**Task inputs**
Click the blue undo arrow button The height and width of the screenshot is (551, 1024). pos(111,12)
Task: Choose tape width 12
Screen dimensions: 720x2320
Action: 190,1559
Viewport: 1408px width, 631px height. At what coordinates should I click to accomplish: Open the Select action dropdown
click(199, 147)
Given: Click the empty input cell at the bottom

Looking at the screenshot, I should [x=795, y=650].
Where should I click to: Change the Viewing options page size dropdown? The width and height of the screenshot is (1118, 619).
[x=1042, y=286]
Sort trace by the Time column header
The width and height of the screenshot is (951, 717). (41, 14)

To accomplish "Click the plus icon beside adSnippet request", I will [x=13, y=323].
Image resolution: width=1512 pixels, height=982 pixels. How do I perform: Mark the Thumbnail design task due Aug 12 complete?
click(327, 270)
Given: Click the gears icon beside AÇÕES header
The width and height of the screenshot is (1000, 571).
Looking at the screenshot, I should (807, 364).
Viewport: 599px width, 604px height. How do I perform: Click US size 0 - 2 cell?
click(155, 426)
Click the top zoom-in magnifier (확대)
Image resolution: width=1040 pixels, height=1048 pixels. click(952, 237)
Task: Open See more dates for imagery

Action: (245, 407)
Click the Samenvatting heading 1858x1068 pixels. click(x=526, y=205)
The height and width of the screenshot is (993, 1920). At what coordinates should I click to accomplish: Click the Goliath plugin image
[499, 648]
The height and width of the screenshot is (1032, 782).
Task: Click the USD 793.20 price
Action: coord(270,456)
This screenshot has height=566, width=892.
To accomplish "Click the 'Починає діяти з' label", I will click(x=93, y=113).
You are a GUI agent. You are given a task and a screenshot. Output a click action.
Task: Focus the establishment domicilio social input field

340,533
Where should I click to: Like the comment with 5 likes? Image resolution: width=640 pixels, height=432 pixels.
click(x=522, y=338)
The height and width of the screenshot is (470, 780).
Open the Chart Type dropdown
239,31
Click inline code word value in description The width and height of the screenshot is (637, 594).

**Assignment**
Count how many lines in the entries contain "icon", then state that number alone.

**Final answer**
2